» **YOUR ASSIGNMENT**
Exactly reproduce the lines from the one holding "Where should I" through the end of the records, including both boundary lines but no pictures.

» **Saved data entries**
++++++
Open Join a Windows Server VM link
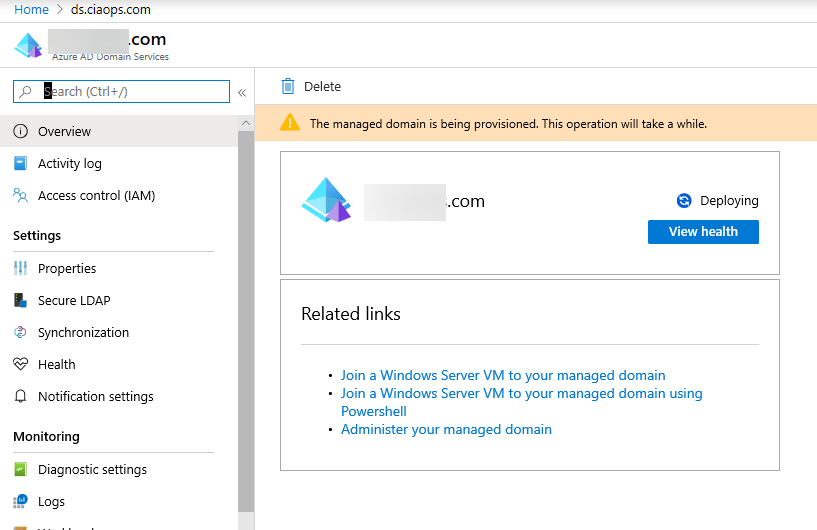 click(x=502, y=376)
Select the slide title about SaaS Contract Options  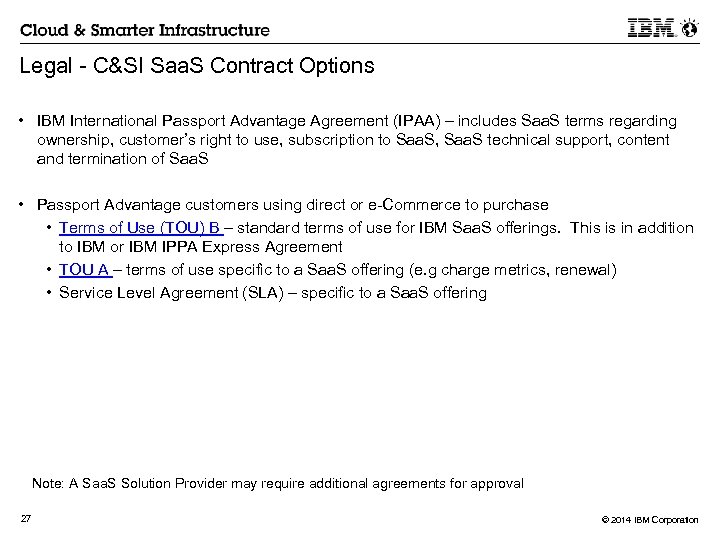197,67
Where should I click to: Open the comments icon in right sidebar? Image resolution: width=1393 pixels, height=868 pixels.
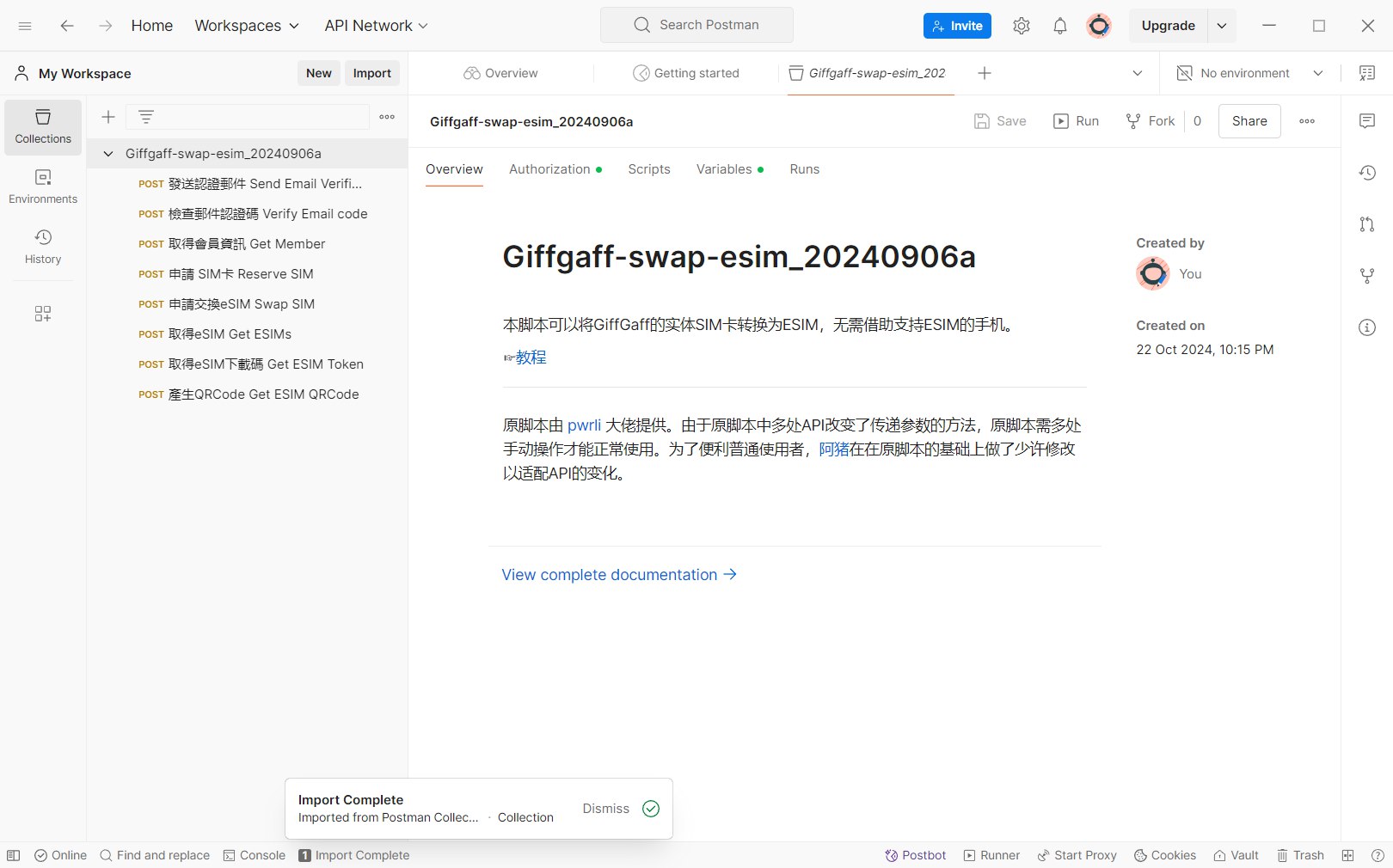coord(1366,121)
++++++
» **SOLUTION BELOW**
Where should I click to: Open the comments icon in right sidebar? Image resolution: width=1393 pixels, height=868 pixels.
coord(1366,121)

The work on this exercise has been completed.